Updated: October 13, 2009 9:17 p.m.
Community members turned up early to beat the crowds at the city of Santa Clarita and Santa Clarita Valley Sheriff Station's semi-annual "Safe & Secure" community collection event held at the College of the Canyons campus on Saturday.

Sheriff's personnel from the local station and dozens of Sheriff's Explorers and other youth from the VIDA program worked throughout the day as residents lined up in their cars and trucks filled with personal documents for destruction and electronic waste for recycling.

"This is truly an amazing event, and it is nice to see the community support it through their attendance," Captain Anthony La Berge said. "It is incredible to see the lines of people here with the large amount of items being dropped off today."

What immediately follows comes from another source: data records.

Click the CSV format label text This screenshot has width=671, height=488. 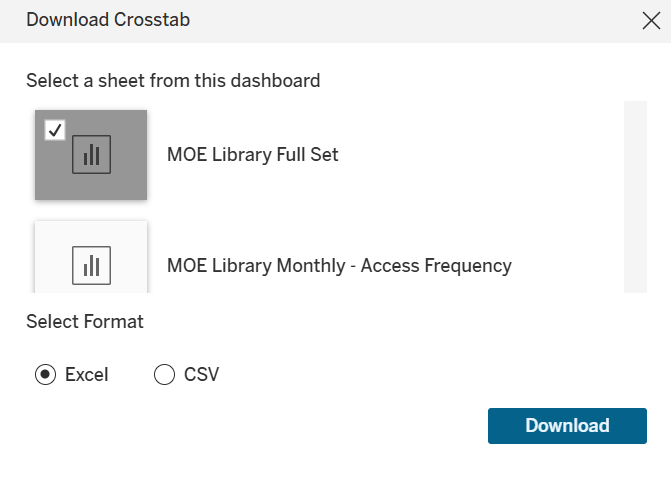coord(201,375)
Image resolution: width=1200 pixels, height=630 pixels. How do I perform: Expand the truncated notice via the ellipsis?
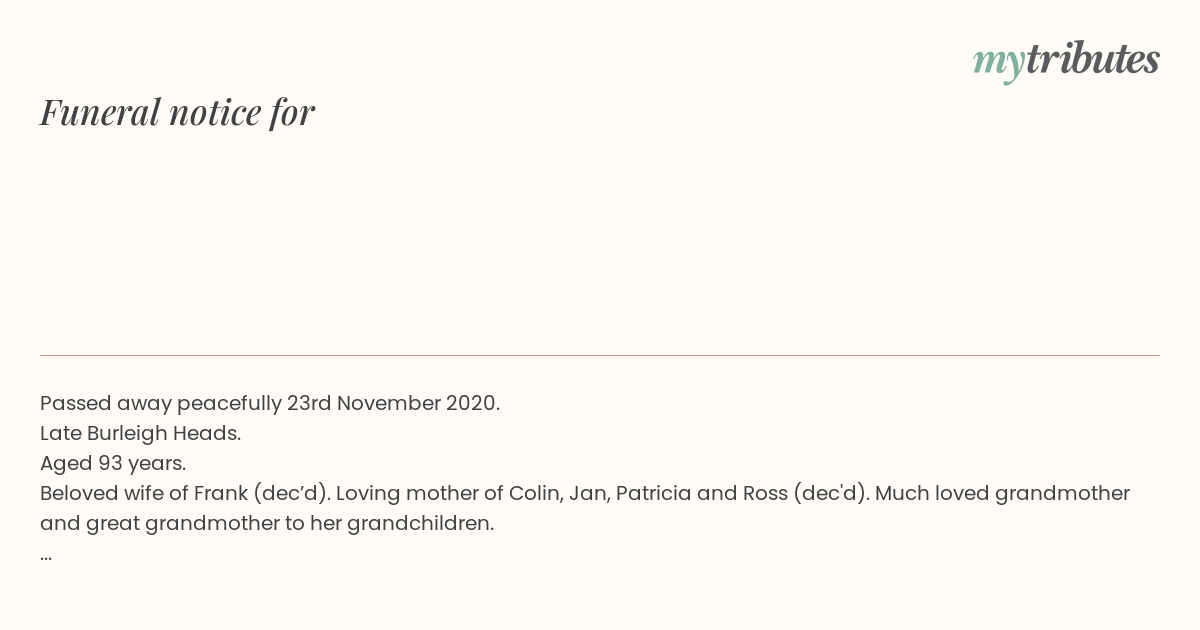[x=46, y=557]
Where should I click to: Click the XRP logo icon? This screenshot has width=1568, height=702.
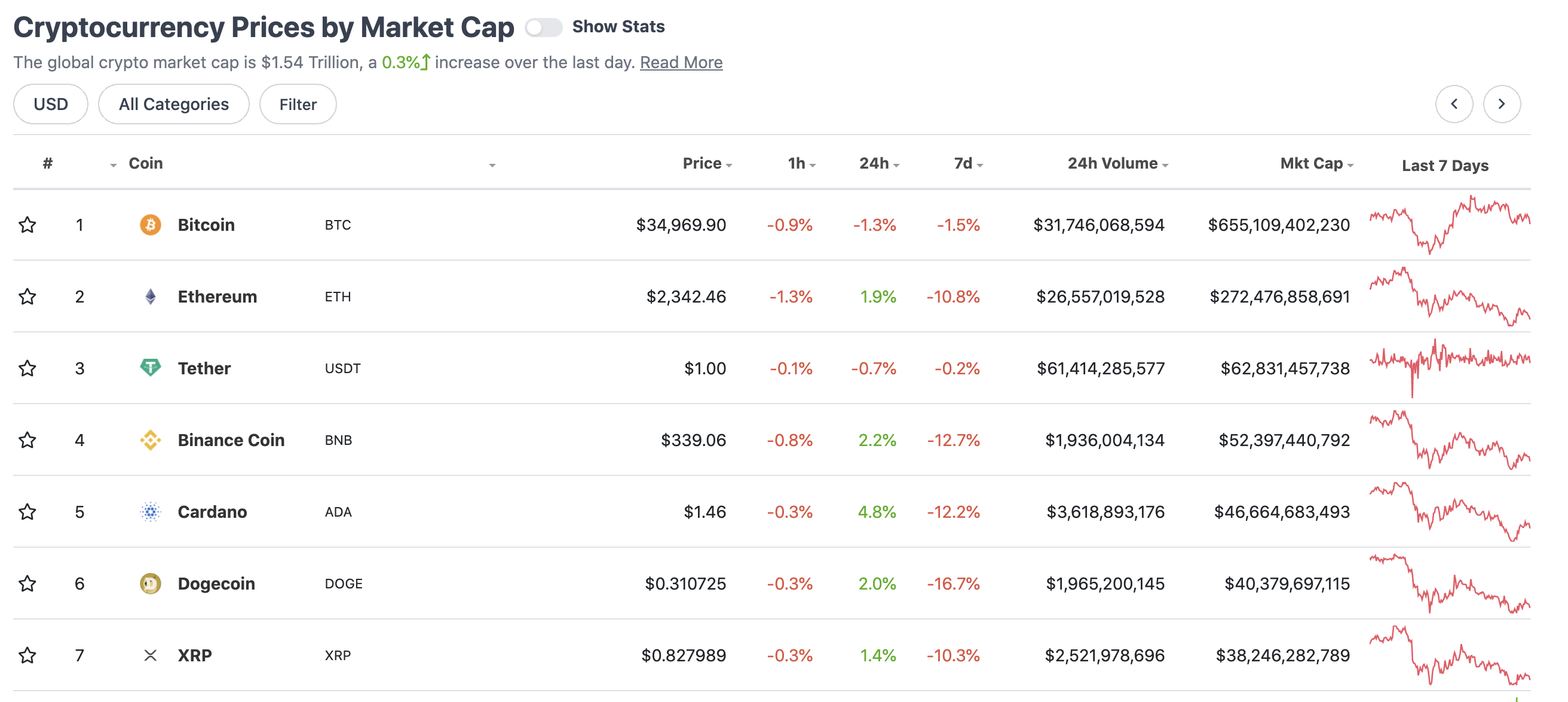tap(151, 655)
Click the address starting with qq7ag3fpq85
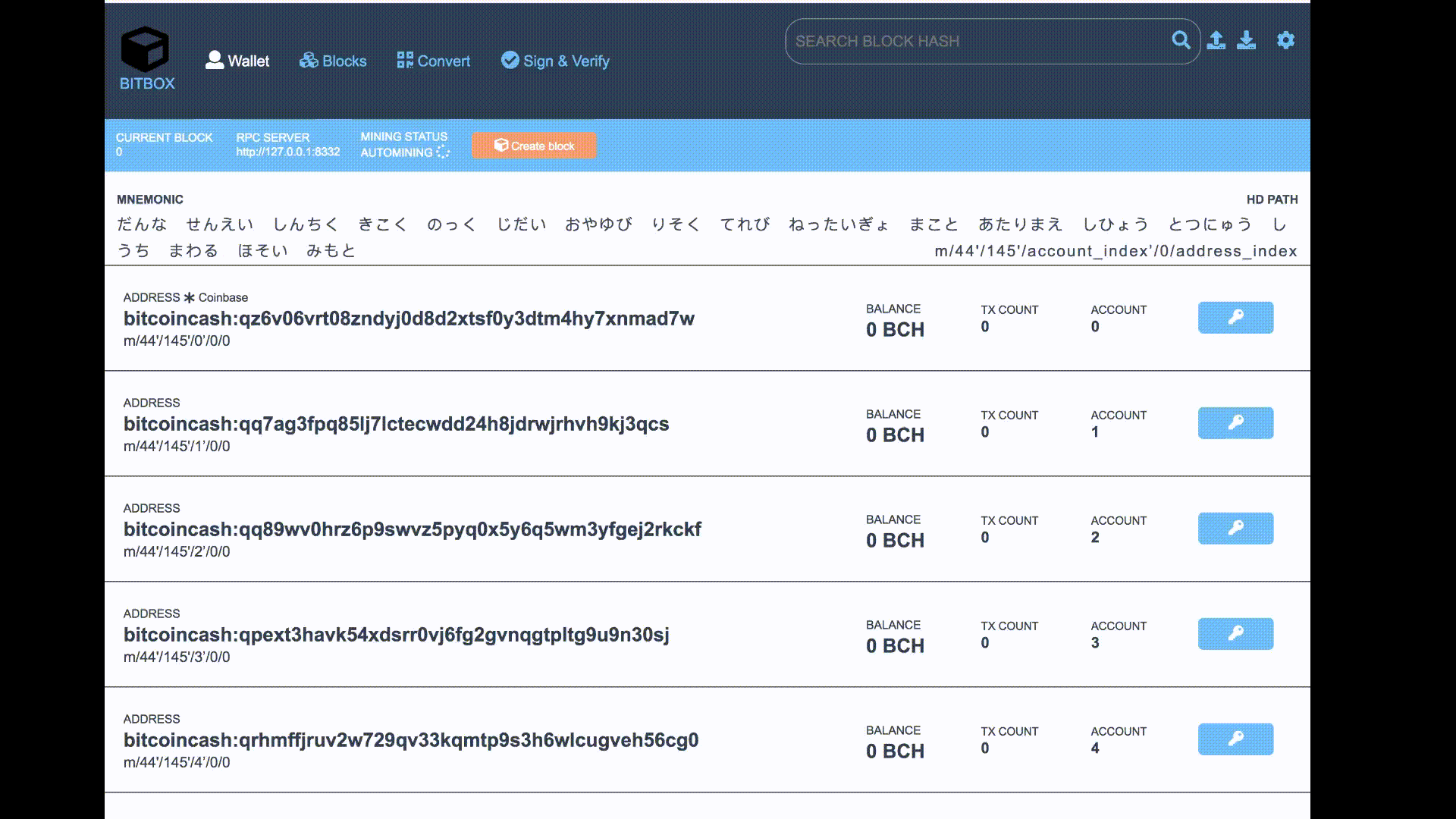This screenshot has width=1456, height=819. click(396, 424)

Another total success is the only way to describe the six-hour event where four large trucks from Confidential Data Destruction were packed to capacity with more than 2,000 boxes of personal documents dropped off by their owners.

In total, approximately 35 tons of old tax records, bank statements, cancelled checks and other papers were ultimately shredded into tiny pieces before making their way to the final destination in the recycling process.

"This is a very green program that we share with our local community," said Steven Sturgeon, owner of Confidential Data Destruction. "It is important for our residents to respond to the growing threat of information and identity theft and shredding personal documents in a safe and secure manner is a key component to protecting one's identity."

Another growing component of this event was the safe collection of unused medication. When the event was over, 36 large cartons of old medication had been collected and will be destroyed through the sheriff's central property unit.

The event serves as another reminder that unneeded medication left in a home has potential for abuse or theft, and through programs such as this, the medication is not flushed in the toilet systems or thrown in landfills which could potentially affect our environment.

When the three large e-waste trucks left the college campus, they were packed with more than 110 pallets of televisions, monitors, computer processors and other electronics.

Ron Buchammer from Electronic Recyclers based in Fresno estimated his crew collected more than 65,000 pounds of electronic waste during the half-day event.

Safely disposing of electronics is not only good for the environment, but could prevent sensitive information stored in your computer from being compromised. Last year alone, Californians recycled more than 200 million pounds of e-waste through a variety of recycling programs.

The city and sheriff's station plan to continue the semi-annual tradition in spring 2010.